Pouquíssimas palavras. O que tem de ser dito a poesia diz. E a poesia está aqui, na voz de minha querida atriz Patrícia Rizzo. Ela fala os poemas do poeta Mário Quintana. A poesia fala mais. A poesia diz. A poesia mostra. Faz o retrato.
Mário Quintana, o que dizer de Mário Quintana ? Nasceu no dia 30 de julho de 1906, na cidade de Alegrete, na fonteira oeste do Rio Grande do Sul. Estaria completando 102 anos. Mudou-se para Porto Alegre em 1919.
Mário Quintana é um caso a parte na poesia brasileira. Um caso a parte que começou em 1940, quando publicou seu primeiro livro “A rua dos cata-ventos”. Um poeta da simplicidade, mas essa simplicidade que só os grandes escritores sabem alcançar no despojamento de sua linguagem.
Construía seus poemas como quem escreve uma carta, num estilo que sempre se marcou pela ironia e especialmente a perfeição na estrutura do poema. Mas não foi só poeta: é preciso ressaltar seu trabalho de tradutor, quase sempre esquecido.
Mário Quintana traduziu mais de 130 obras da literatura universal, autores como Virgínia Woolf, Marcel Proust e Giovanni Papini.

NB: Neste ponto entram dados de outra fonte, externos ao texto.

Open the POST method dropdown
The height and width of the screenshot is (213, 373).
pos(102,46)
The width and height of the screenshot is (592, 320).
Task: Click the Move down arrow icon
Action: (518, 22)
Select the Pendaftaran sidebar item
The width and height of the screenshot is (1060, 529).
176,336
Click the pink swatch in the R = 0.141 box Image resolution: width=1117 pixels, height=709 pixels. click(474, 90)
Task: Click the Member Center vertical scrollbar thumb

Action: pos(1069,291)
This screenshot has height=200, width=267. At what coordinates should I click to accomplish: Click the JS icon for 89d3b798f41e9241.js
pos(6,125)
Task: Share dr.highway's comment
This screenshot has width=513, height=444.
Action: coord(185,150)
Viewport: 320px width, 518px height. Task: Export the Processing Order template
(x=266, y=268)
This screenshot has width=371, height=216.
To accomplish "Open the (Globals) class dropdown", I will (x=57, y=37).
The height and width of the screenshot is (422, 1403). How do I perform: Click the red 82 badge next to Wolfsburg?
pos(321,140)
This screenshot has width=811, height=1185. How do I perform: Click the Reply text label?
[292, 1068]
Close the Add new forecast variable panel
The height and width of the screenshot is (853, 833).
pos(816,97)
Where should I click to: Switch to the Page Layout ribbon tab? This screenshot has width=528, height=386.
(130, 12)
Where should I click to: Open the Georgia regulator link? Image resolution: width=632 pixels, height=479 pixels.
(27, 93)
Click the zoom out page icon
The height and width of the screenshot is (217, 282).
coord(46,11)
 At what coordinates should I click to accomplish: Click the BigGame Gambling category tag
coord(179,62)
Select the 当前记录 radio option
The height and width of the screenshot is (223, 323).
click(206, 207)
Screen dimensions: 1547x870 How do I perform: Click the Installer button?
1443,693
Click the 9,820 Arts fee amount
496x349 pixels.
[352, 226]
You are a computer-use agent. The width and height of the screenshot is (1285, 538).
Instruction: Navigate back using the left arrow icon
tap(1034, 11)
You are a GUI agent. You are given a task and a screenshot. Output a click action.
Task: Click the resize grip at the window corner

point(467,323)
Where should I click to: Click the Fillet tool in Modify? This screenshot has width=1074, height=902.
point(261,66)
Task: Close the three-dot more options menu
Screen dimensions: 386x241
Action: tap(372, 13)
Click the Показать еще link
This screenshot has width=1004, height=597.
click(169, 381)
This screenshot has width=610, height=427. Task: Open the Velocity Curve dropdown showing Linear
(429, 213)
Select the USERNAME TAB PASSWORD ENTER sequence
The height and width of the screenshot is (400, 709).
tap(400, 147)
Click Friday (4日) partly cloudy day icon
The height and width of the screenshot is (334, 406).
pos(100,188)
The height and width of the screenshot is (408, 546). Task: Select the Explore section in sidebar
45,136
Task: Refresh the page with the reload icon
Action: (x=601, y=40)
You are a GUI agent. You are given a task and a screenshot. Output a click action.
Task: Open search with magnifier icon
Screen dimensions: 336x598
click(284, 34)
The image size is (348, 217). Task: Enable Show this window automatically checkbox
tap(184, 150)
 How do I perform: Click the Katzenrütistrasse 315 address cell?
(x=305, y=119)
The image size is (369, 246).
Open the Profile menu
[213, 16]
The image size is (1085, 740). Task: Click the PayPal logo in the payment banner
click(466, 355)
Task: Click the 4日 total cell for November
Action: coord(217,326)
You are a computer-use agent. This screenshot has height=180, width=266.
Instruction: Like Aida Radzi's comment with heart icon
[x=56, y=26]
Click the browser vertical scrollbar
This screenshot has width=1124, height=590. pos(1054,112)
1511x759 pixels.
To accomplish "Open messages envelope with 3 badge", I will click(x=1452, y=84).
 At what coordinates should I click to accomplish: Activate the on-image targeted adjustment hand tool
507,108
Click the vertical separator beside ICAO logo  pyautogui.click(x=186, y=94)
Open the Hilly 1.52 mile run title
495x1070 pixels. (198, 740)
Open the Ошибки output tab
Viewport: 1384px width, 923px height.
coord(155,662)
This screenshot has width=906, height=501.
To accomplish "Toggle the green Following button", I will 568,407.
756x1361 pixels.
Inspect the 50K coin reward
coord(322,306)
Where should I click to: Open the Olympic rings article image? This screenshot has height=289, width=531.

O poeta praticamente nunca teve uma casa. Viveu quase a vida inteira em hotéis. O último, por muitos anos, o Hotel Majestic, no centro velho de Porto Alegre, que foi tombado e transformado em Centro Cultural, batizado como Casa de Cultura Mario Quintana.
Por três vezes Mário Quintana tentou se eleger membro da Academia Brasileira de
Letras. Nunca conseguiu o número de votos necessários. Mas poderia haver uma quarta tentativa, quando seu nome era unanimidade. No entanto, Mário Quintana recusou e nunca escondeu seu ressentimento. E ao recusar candidatar-se pela quarta vez, quando de fato seria eleito, escreveu seu famoso “Poeminha do Contra”, que é assim:
Todos esses que aí estão
atravacando meu caminho
eles passarão…
Eu passarinho.
Um grande poeta brasileiro de muitos livros e muitos belos poemas. Sempre disse que sua vida está em seus poemas: “Meus poemas são eu mesmo, nunca escrevi uma vírgula que não fosse uma confissão”, dizia ele. Afirmava que idade só existem duas: a do nascimento e a da morte. Não se conformava que as pessoas consideradas tristes ou introspectivas tivessem que fazer tratamento médico.
O poeta é considerado um dos maiores nomes da poesia brasileira do século 20, com livros memoráveis, a expressão é essa mesma, memoráveis. Um poeta que cultivou a palavra e como homem viveu uma vida que poucas vezes ultrapassou os limites de Porto Alegre, onde morreu aos 88 anos, no dia 5 de maio de 1994.